# YOUR INSTRUCTIONS
Set down, exactly as they stand, the lines from the one containing "The image size is (1148, 445)." through the last line of the records below, leaving every picture out.
.....
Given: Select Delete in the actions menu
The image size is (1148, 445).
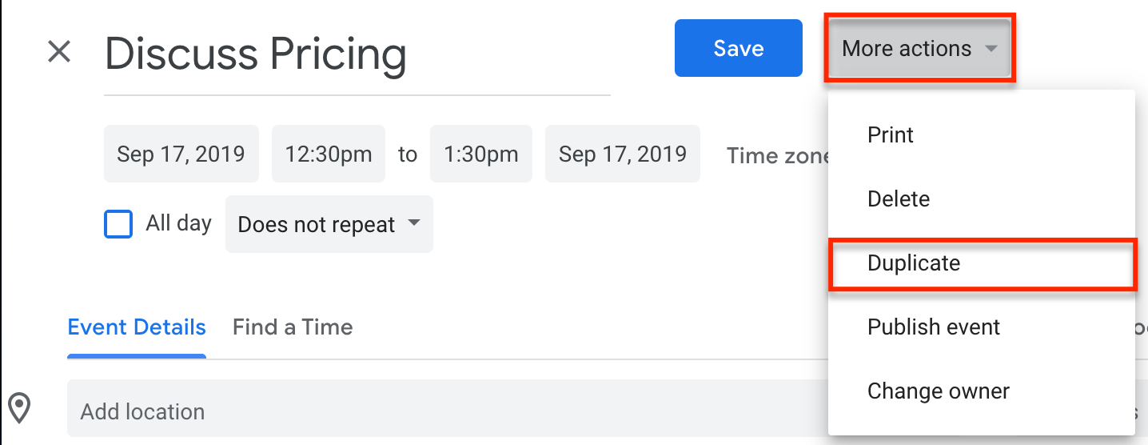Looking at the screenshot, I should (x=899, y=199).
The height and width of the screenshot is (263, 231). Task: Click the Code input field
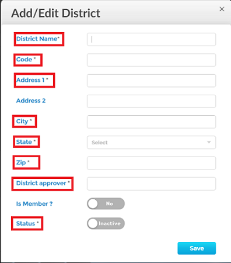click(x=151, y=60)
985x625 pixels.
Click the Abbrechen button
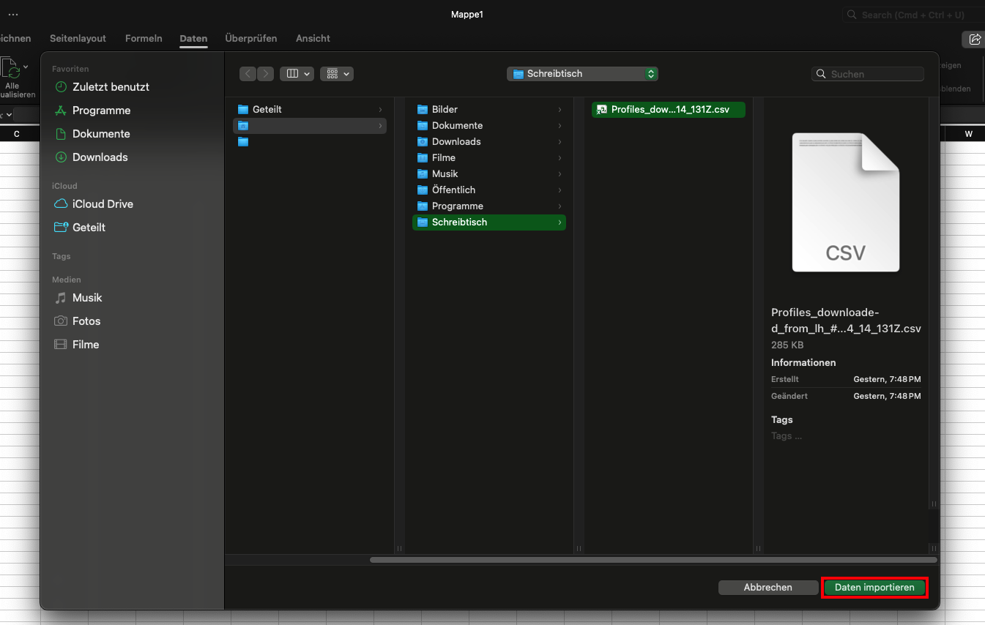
.....
# YOUR SOLUTION
The image size is (1148, 445).
Looking at the screenshot, I should (x=899, y=199).
The height and width of the screenshot is (263, 231). Task: Click the Code input field
click(x=151, y=60)
985x625 pixels.
Click the Abbrechen button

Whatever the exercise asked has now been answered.